Last March, (for the fifth time, according to Forest Grove Technology), the Knime Analytics platform was named a Gartner Magic Quadrant leader. This year's other leaders are Alteryx, SAS, RapidMinder, and H2Oai. The best thing I learned from the announcement? Knime is open source, and free for individual users—I can afford to look at it!

Knime (silent "k"; rhymes with "dime") provides a graphical user interface to chain together blocks that represent steps in a data science workflow. (So they're like Pentaho or Informatica but for machine learning. Or LabView if you have an engineering background.)

It has dozens of built-in data access and transformation functions, statistical inference and machine learning algorithms, PMML, and custom Python, Java, R, Scala, a zillion other nodes, or other community plugins (since it's open source, anyone can make a plugin.) Even better, Knime imposes structure and modularity on a data science workflow by requiring code fit into specified building blocks.

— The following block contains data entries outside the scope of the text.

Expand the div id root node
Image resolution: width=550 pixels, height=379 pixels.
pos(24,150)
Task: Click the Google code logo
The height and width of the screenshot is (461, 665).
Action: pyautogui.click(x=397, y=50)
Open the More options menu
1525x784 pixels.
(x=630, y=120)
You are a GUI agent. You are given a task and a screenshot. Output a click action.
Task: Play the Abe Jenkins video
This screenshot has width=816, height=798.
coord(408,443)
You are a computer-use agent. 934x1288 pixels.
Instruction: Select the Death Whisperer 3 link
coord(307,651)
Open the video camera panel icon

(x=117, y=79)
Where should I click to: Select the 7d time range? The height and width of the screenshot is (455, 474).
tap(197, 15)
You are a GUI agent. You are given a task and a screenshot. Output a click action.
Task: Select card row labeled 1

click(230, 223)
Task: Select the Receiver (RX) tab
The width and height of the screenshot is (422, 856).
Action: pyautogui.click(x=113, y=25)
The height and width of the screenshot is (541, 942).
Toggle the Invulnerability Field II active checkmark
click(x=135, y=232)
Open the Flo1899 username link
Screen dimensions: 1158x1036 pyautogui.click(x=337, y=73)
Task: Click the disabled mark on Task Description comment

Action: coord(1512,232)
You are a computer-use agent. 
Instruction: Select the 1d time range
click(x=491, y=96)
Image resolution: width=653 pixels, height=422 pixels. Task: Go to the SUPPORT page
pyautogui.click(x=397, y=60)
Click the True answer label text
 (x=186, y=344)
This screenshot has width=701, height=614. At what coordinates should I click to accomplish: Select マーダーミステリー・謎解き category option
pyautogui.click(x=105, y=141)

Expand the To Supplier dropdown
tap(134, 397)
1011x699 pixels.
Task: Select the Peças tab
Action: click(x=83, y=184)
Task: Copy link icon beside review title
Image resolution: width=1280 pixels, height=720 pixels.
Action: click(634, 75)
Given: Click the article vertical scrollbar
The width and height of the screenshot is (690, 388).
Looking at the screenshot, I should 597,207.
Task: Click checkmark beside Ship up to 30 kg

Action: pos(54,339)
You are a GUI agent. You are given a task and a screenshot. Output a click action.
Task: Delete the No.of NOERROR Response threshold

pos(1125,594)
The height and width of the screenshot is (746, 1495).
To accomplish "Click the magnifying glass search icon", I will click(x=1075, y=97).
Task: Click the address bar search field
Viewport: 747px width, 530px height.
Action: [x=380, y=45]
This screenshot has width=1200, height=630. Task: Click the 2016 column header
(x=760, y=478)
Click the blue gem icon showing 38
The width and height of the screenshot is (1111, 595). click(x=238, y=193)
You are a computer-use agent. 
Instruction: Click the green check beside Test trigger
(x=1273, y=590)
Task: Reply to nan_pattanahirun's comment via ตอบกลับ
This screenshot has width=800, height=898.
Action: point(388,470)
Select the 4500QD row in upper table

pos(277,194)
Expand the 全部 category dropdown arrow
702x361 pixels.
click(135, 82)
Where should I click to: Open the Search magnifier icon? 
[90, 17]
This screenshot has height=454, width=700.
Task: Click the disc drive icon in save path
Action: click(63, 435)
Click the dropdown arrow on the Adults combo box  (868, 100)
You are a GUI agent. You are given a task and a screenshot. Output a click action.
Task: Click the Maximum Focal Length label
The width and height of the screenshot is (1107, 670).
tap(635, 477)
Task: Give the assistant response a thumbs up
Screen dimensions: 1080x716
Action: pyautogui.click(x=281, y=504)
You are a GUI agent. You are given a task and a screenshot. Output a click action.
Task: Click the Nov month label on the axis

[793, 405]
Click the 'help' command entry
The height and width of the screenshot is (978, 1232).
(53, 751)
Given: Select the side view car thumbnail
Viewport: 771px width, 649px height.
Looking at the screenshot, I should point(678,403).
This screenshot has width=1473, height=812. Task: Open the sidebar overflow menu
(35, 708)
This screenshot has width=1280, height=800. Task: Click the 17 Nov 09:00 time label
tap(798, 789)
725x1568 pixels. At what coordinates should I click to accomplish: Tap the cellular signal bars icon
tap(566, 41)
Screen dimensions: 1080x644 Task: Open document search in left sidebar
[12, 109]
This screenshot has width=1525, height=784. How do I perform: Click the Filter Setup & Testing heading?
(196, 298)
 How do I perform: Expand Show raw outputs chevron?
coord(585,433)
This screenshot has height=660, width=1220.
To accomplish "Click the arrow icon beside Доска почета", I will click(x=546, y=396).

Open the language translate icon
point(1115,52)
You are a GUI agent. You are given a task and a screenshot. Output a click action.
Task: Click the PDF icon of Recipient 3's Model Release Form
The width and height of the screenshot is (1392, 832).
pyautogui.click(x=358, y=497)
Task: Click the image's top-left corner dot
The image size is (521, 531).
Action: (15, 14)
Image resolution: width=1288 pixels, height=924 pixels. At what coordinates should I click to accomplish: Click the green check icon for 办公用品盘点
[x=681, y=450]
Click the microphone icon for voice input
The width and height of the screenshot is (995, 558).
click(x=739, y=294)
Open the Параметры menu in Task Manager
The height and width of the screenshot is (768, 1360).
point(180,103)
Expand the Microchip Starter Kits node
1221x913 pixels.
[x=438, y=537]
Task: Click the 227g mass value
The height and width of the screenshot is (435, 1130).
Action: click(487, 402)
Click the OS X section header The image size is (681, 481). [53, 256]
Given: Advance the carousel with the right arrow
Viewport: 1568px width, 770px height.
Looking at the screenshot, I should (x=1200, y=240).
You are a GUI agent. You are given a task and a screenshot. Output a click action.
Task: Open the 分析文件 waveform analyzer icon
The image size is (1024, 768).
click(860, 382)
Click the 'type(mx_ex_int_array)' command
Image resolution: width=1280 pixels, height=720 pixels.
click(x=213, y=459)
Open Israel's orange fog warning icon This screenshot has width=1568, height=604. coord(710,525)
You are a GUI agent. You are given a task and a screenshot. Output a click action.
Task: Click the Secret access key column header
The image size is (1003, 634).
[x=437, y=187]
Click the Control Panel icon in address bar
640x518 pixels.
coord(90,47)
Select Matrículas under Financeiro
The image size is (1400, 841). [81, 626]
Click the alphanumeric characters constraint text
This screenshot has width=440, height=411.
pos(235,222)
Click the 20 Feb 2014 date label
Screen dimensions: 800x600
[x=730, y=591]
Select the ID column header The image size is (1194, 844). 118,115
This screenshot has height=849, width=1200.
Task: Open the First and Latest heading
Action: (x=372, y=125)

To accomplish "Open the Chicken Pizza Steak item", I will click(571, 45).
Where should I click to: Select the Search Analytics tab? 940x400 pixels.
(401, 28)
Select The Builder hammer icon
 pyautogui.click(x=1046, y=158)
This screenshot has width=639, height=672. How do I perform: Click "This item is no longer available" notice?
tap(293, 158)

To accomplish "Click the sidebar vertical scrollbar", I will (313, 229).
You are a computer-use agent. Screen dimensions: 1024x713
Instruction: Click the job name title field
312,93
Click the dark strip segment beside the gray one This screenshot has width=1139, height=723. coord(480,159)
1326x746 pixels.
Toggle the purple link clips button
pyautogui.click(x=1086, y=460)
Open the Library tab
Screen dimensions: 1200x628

This post implements the Bayesian NFL model from last month in Knime. It adds the upstream and downstream workflows to pull new data each week and write the model output to a spreadsheet: enough for a first look at this tool.

Knime's use case

Last year, Justin Gage posted a great blog post (no https) praising new libraries that democratize Artificial Intelligence (AI) by making it possible to generate models in three lines of code:

"User diversity is good. It leads to better and more balanced product updates and timelines. Democratization can speed up the rate of AI progress and enable even better solutions down the road." — Justin Gage

But last month he criticized standalone Graphical User Interfaces (GUIs) for machine learning. He argues that without upstream data collection and preparation and downstream deployment, isolated machine learning tools can't add value.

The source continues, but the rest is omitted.